While normally a devotee of Sierra and Phoenix, I'm finding myself in need of something a little more basic. 

I need a "plodding idle" sound and a "somewhat less plodding working" sound for a small tractor or truck to be used in a small locomotive. 

ITT sound's diesel idles, then works, and then has a long gap when the 30 seconds worth of clip repeats. Not attractive. And, it doesn't solve the need for a rev up when the loco moves. 

I might get away with taking a Phoenix goose, turning everything off, and getting it stuck in first/second gear ... but it seems like kind of a waste. 

Any ideas? 

Matthew (OV)


----------



## altterrain (Jan 2, 2008)

Matthew, 

Did you see the vid I just did for my rail tractor. I used an ITT sound helper diesel card and the gap is pretty short. 



Small Scale Railway has a couple of small diesels that may fit the bill too - http://www.smallscalerailway.com/01-02.html 

-Brian


----------



## toddalin (Jan 4, 2008)

The ITT modules used to offer two sounds.

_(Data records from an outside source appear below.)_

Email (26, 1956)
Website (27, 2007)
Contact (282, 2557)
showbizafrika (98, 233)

Maybe they still do/can. 
Anyway, the industrial diesel used to also include a second sound. I called George Solvay of ITT and asked him if he could take the industrial diesel, rev it up about 500 RPM higher and record that as the second sound. He made the recording as we wer on the phone together and he actually let me hear what he was doing as he programmed the chip and together, we decided when the second sound seemed best. 
This went in my Accucraft goose. I also put a 12 volt relay in the goose that is tied into the motor voltage. Using a resistor in series with the relay, I can adjust the voltage at which it "kicks." I actually have this set at about 12 volts. (A 12 volt relay kicks way before it ever really reaches 12 volts. The resistor also protects the relay when the track voltage is higher than 12 volts.) 
So, as the goose cruises along, when the rails hit 12 volts, it sounds like the driver shifts gears. " 

Due to hysteresis, he don't downshift until the rails get under about 10 volts. 

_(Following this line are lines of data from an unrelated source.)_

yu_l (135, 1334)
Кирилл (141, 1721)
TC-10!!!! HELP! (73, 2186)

BTW, there was no extra charge for the custom sound programming. Also, mine has no gaps in the sound except that whichever of the two sounds is playing will continue the duration of its 30 seconds before switching to the other sound even when the relay kicks. /DesktopModules/NTForums/themes/mls/emoticons/wow.gif"


----------



## SlateCreek (Jan 2, 2008)

Ah, now that sounds more like it. Maybe I'll give the fellow a call and see if he can make something similar for me. Thanks! 

Additionally, it solves the mystery of where the old two sound version went... I knew I'd seen one SOMEPLACE... 

Matthew (OV)


----------



## TonyWalsham (Jan 2, 2008)

Dallee make a small dismal sound called the Railbus. 
Along with Brandbright in the UK I use this for most smallish locos. 

You might also like to consider the Mylocosound modules made here in Australia. http://mylocosound.com/pages/mylocosoundhome.html


----------